A impunidade é alavanca para morte de ciclistas?

Durante o final de semana ciclistas de todo Brasil ficaram chocados com dois atropelamentos fatais. Primeiro em Arapongas no Paraná Diego de 25 anos foi atropelado e morto por um motorista embriagado que segundo testemunhas participava de um racha no local. A imagem do crime com violência do impacto derrubando um poste já trás indícios do abuso de velocidade:

Carro destruído após atropelamento. Foto: Redes Sociais

Já em São Paulo, um motorista embriagado assassinou Luis Carlos ciclista de 15 anos, o assassino só foi identificado graças a um motorista que trafegava pelo local e seguiu o veículo avisando a polícia. Anunciada a prisão, ficamos sabendo que os advogados do homicida teriam solicitado audiência de custódia para estabelecer uma fiança. Uma vez solto, o homicida então responderá em liberdade e muito provavelmente não passará mais um dia sequer na cadeia por esse crime. Diego e Luis Carlos entrarão para as estatísticas que compõe a trágica realidade de 41.000 mortos no transito.

Brasil, um inferno de burocracia e leis favorece a impunidade

No Brasil em geral a justiça trata a maioria desses homicídios como culposos (sem intenção de matar) e eventualmente como dolo eventual (quando o agressor assumiu o risco de produzir). Dada a burocracia, complexidade e instrumentos disponíveis para prolongar um processo, nossos agressores costumam sair pela porta da frente da delegacia as vezes antes mesmo do corpo da vítima ser liberado pelo IML. Um exemplo disso é um motorista que atropelou 17 ciclistas, foi condenado a 12 anos de prisão mas segue recorrendo em liberdade.

A maior taxa de mortalidade no trânsito entre as 15 maiores economias

Taxa de Mortalidade por 100.000 habitantes, Fonte: Banco Mundial. Gráfico: Pelote

Entre as maiores economias do mundo a taxa média de mortalidade fica em 10,2 mortes por 100.000 pessoas, o Brasil tem mais que o dobro dessa taxa. O aumento no número de bicicletas em circulação vem tendo como efeito o aumento da morte de ciclistas. Em São Paulo detentora da maior malha cicloviária do país, as mortes de ciclistas aumentaram 23,3% enquanto as mortes em geral diminuíram 6,8%. Ainda assim pessoas com mentalidade ligadas ao desenvolvimentismo via estradas seguem lutando contra ciclovias.

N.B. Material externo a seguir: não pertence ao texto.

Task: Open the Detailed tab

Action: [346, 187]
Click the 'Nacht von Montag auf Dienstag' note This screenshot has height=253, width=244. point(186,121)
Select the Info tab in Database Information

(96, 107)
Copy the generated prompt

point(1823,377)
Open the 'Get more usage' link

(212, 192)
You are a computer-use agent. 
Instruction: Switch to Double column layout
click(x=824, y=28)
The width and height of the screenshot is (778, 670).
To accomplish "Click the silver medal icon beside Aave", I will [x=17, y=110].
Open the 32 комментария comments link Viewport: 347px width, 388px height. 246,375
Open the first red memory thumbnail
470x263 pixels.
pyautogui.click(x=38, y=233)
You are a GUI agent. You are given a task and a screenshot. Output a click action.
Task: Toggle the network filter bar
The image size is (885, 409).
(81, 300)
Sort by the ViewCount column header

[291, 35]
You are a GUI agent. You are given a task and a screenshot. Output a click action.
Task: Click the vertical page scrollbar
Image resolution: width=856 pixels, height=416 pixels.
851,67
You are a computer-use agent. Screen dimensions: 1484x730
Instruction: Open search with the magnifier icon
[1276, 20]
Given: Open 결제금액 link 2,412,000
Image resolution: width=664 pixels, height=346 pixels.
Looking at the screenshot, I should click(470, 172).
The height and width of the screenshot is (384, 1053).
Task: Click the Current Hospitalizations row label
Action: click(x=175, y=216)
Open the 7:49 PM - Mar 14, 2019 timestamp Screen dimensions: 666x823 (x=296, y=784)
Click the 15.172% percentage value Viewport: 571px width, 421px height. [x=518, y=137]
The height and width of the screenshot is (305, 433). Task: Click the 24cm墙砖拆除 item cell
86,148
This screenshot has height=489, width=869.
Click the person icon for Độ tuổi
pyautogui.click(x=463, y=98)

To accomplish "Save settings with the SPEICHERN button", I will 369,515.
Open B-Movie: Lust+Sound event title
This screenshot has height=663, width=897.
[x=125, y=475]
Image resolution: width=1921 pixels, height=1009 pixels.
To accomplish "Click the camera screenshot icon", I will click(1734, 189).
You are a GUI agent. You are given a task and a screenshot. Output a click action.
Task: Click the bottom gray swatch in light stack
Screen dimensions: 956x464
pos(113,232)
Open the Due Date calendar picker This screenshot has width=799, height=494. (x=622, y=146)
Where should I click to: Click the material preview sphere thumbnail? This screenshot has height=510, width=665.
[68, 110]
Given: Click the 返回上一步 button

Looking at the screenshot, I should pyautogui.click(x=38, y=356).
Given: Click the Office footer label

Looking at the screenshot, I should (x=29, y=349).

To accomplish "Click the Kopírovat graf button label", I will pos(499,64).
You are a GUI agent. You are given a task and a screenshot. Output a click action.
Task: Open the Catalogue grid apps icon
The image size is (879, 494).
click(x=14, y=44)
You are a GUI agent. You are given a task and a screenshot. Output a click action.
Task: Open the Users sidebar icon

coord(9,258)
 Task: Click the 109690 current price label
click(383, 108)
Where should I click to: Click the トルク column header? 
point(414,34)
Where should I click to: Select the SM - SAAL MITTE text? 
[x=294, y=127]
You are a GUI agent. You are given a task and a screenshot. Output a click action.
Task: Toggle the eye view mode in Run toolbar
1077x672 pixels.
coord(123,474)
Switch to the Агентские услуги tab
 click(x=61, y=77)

Em levantamento da CET (Companhia de Engenharia e Transito) de São Paulo, apenas 1,4% dos acidentes de trânsito possuem falha do veículo ou da via ou condição do meio ambiente, todos os 98,6% restantes possuem falha humana, sendo 78% falha exclusivamente humana. Como ciclista posso atestar que a “praga do Whatsapp” é um grande causador de acidentes, são fechadas, pequenas batidas, atropelamentos, tudo devido ao uso do aplicativo no trânsito.

Outros Países tem fiança e penas maiores

Esses números alarmantes vem de encontro com a impunidade. Hoje nos Estados Unidos um motorista que atropelou e matou cinco ciclistas em Kalamazoo no estado de Michigan foi sentenciado a 40 anos de prisão para cada ciclista morto. O motorista estava sob a influência de analgésicos e isso rendeu um adicional em sua pena.

Detentor da menor taxa de mortalidade entre as grandes economias, o Reino Unido busca alternativas para punir motoristas. Um motorista que atropelou e matou um ciclista em Riverside teve a fiança estabelecida em 1 milhão de libras (aproximadamente 5 milhões de reais) e este valor é o básico para fiança de homicídios. Nos Estados Unidos a negligência é o principal fator envolvendo acidentes com ciclistas. Entretanto apenas motoristas que tenham ingerido droga (remédios inclusos) ou álcool costumam ser acusados de homicídio intencional. Campanhas exemplificando os efeitos da desatenção ao dirigir são comuns pelo mundo todo.

Educação, caminho para um trânsito humanizado

O pensamento de curto prazo de políticos certos de serem eleitos a cada quatro anos impede iniciativas de longo prazo. Campanhas educativas no trânsito são raras no país e certamente rendem menos votos que um novo viaduto. Entretanto o sucesso de campanhas longevas indica o caminho a ser seguido. Mesmo no Brasil temos exemplos como o Respeito a Faixa em Brasília, uma campanha que completou 21 anos em abril. Como resultado uma redução de 202 mortes em 1997 para 84 em 2017, exatamente o oposto do resto do país. Mundo afora diversas abordagens são tomadas. Desde a educação no trânsito ensinada em escolas a campanhas educativas para o atual motorista.